## Directions
The copy you return should hold only the lines from the top of the data below through the line with "This screenshot has width=1198, height=882.", each duplicated exactly and with no pictures.

[Collected data entries]
__________________________________________________

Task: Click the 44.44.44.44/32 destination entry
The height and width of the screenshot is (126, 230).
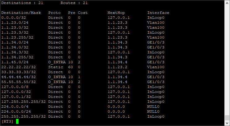Action: [19, 77]
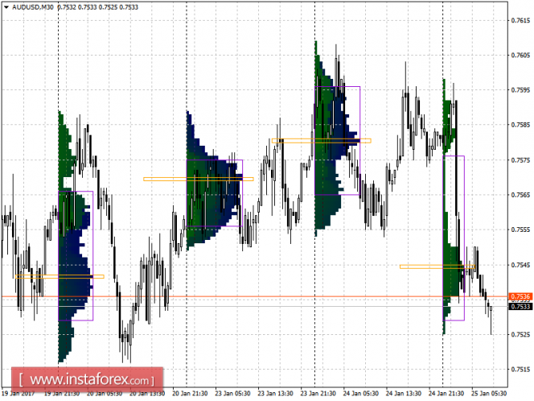534x401 pixels.
Task: Click the black 0.7533 current price tag
Action: pos(520,306)
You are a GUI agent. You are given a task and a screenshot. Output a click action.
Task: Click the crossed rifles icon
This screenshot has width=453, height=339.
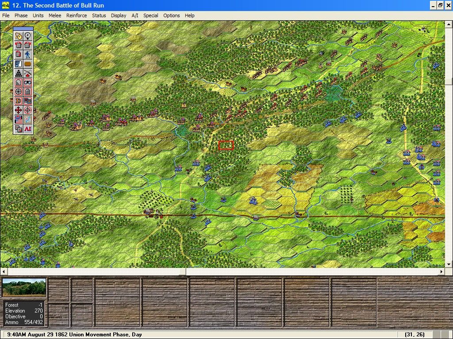point(28,73)
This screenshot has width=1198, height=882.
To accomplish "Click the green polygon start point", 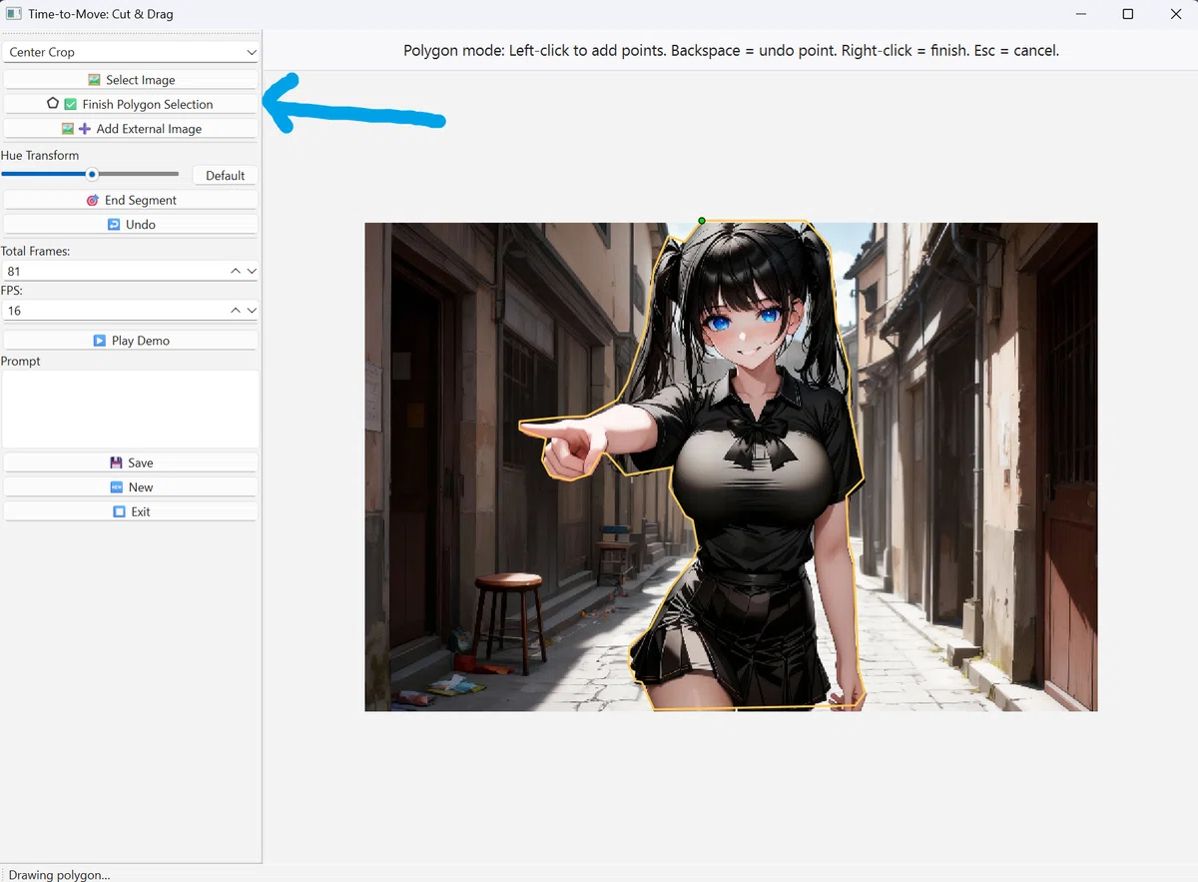I will pyautogui.click(x=702, y=221).
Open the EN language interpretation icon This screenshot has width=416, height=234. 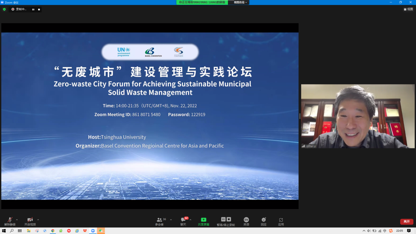246,222
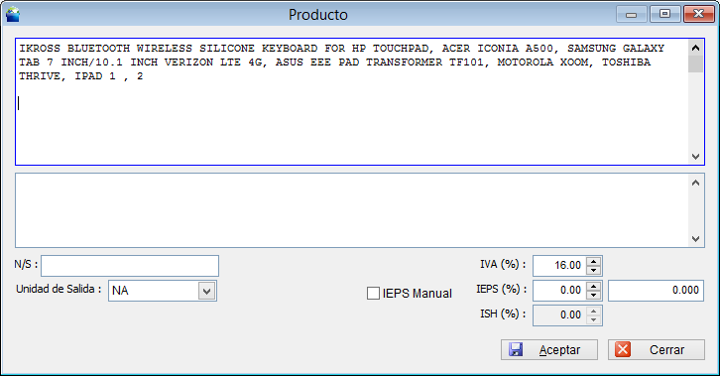Screen dimensions: 720x376
Task: Click inside the empty second text area
Action: (x=352, y=210)
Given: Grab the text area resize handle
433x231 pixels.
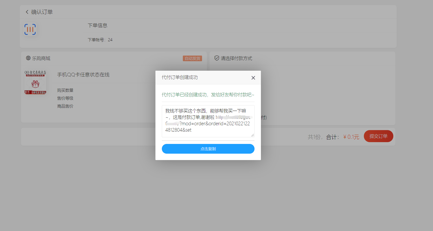Looking at the screenshot, I should pyautogui.click(x=252, y=135).
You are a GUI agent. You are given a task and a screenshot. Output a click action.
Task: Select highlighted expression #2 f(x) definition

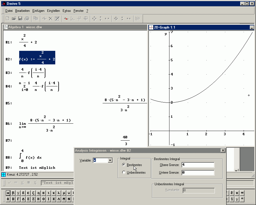click(37, 58)
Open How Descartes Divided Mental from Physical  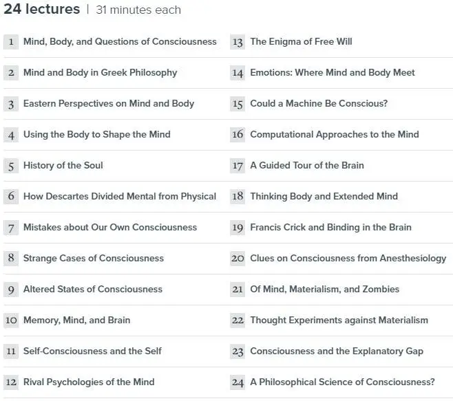click(120, 196)
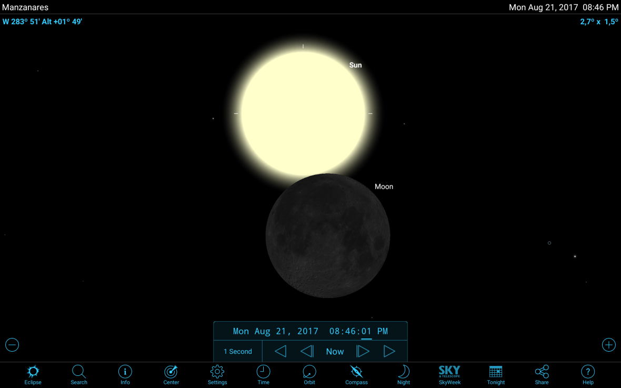Open the 1 Second time step selector
The width and height of the screenshot is (621, 388).
click(x=237, y=351)
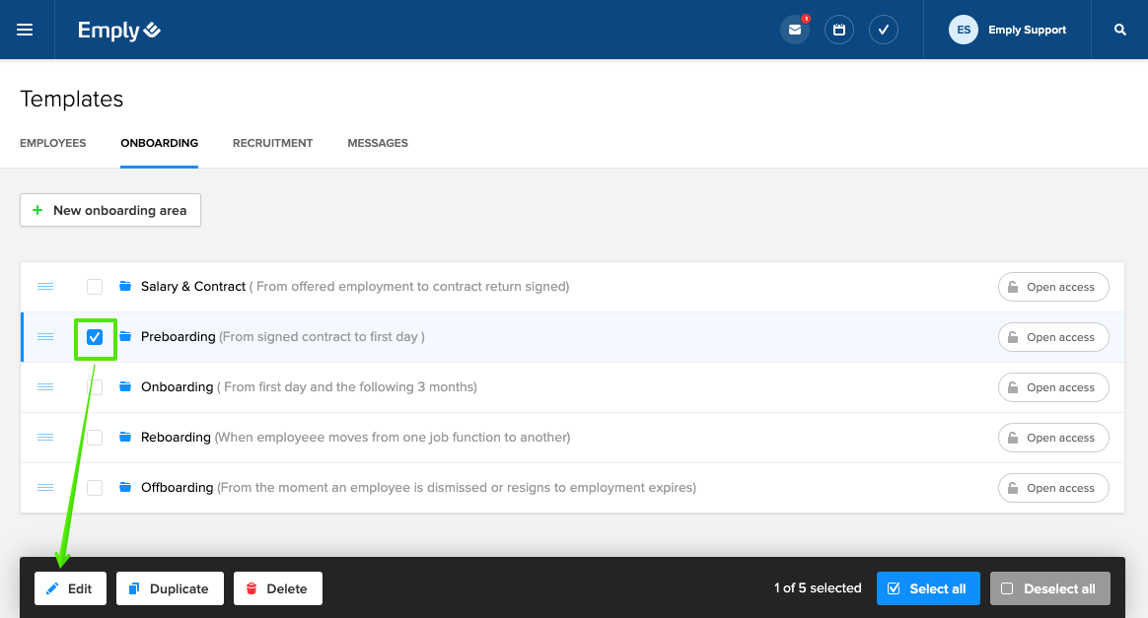Open access settings for Onboarding
Image resolution: width=1148 pixels, height=618 pixels.
point(1053,387)
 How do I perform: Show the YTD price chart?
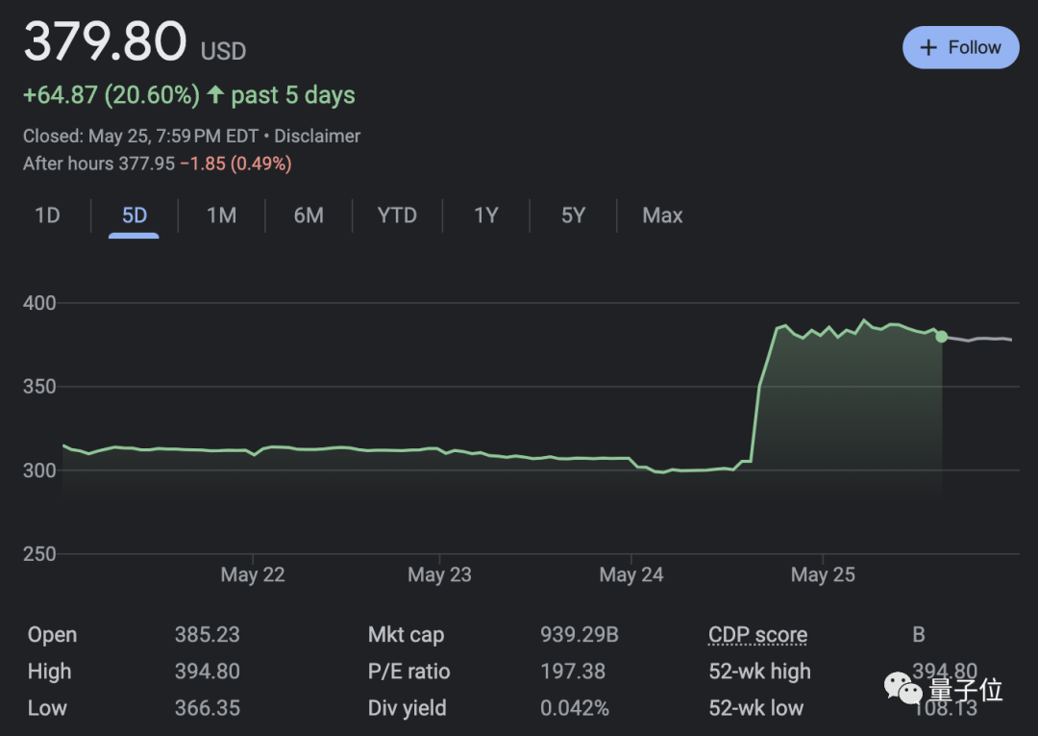[x=397, y=216]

__________________________________________________

## Response box
Task: Click the 44.44.44.44/32 destination entry
The height and width of the screenshot is (126, 230).
Action: [19, 77]
534x401 pixels.
Task: Click the black 0.7533 current price tag
Action: pos(520,306)
You are a GUI agent. You are given a task and a screenshot. Output a click action.
Task: Click the crossed rifles icon
This screenshot has width=453, height=339.
point(28,73)
This screenshot has width=1198, height=882.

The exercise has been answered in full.